Yep. I absolutely hate those policies, more so when they involve "letters and numbers I pulled out of my ass, 20 password history, etc. Some systems I use have such policies, and I've run out of "secure" passwords. Ow.

That said, users are stupid, always have been, and bad practice (like HTML *email*) doesn't help a bit.

<quote>

It's just bank sponsored "it's the customers fault not ours" nonsense.

</quote>

I just assumed in this "article" that they were talking about employees getting infected/targeted... I admit I largely just skimmed through...

Initial thoughts: If a luser ends up giving away confidential info/getting a trojan, and someone gets into his acct and drains it, I wouldn't really consider that a security breach. I would consider that an expensive lesson learned, more along the lines of an inconvenience.

HOWEVER... if an internal employee was checking his Hotmail at work (you mean someone can have a personal email address that is something OTHER than Hotmail?? Ok wait, I don't follow...), and installs a trojan on his workstation, now THAT would be a security breach.

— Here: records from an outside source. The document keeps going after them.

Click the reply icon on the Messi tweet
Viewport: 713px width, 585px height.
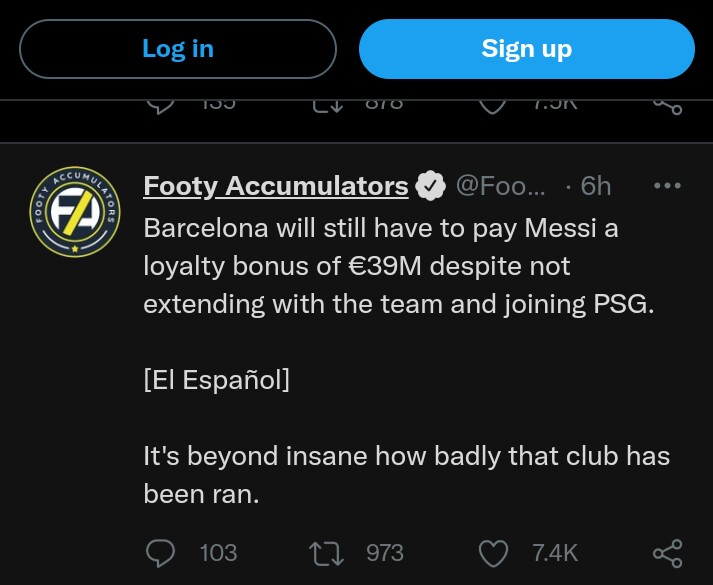pos(160,553)
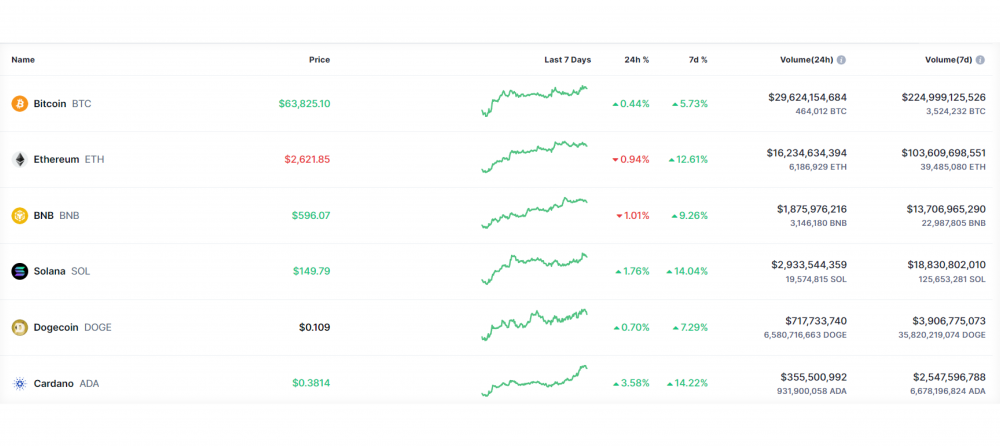Click the Solana logo icon
The width and height of the screenshot is (1000, 446).
point(20,271)
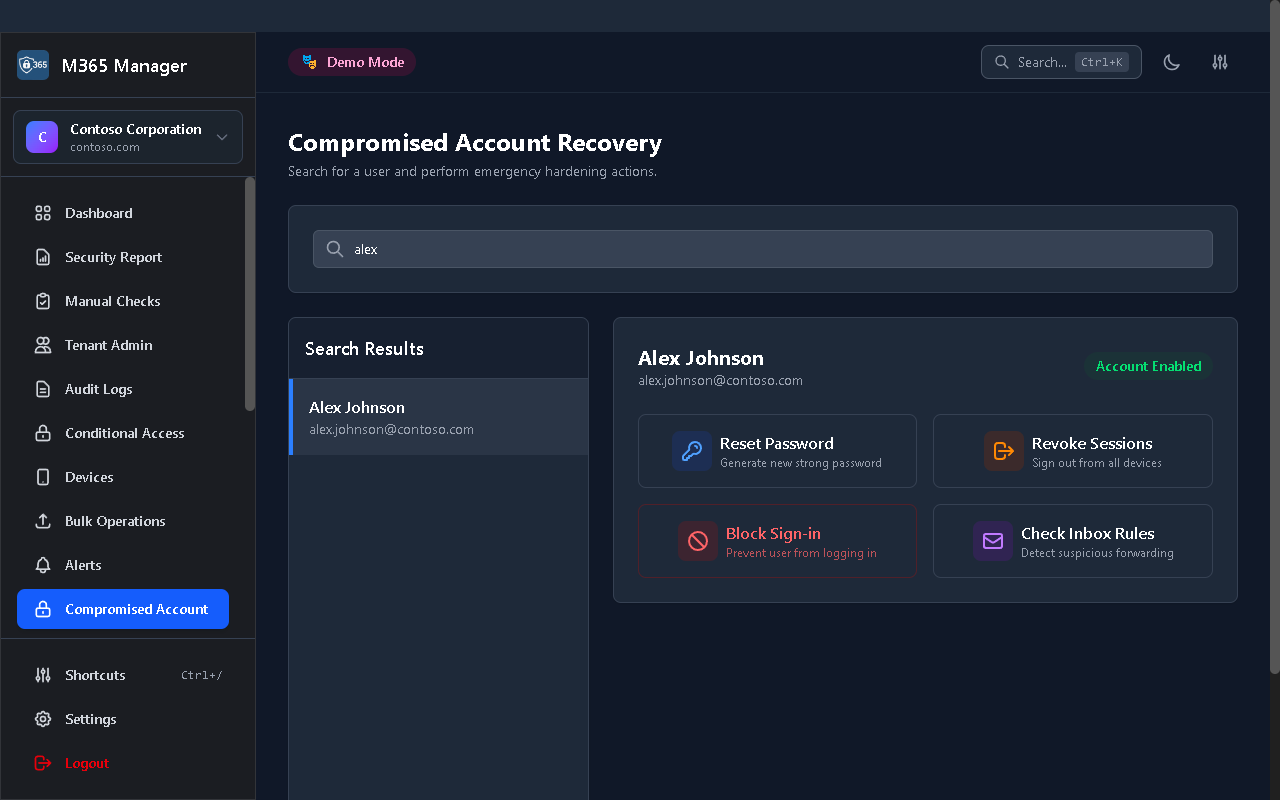This screenshot has width=1280, height=800.
Task: Open the Reset Password action for Alex Johnson
Action: pos(777,451)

Come ON, be fair, this is Deloitte we're talking about! They routinely charge an obscene amount of money to do f**k all work before announcing the f**king obvious like it's some kind of Divine Inspiration.

When they're not doing that, they spend their time (that your company is paying through the nose for) coming up with "security measures" to inflict upon your staff/clients so your IT dept is kept busy unlocking accounts and resetting passwords because some staffer/client forgot the impossibly-long-for-anyone-not-in-IT password they had been force to adopt thanks to Deloitte's "audit".

Thanks to those dicks our help desk team spends most of its day unlocking accounts due to the "three wrong passwords in 24 hours = permanent lock-out, have to get IT to unlock" policy insisted upon by Deloitte - apparently "3 wrong in half an hour = lock for 15 minutes" wasn't stringent enough.

And many of our staff are unused to computers so the triple-complexity passwords insisted on by Deloitte are hard for them to remember - resulting in frequent lockouts and password changes.

I'm now pushing for 32 character, quadruple-complexity, passwords that change daily in conjuction with three biometrics (retina, fingerprint and DNA sample) and a token (RFID card) - not for the computers, but for the doors to keep those bastards from Deloitte out of the building!

I commonly say that a large part of network security is, "Protecting your assets from your asshats."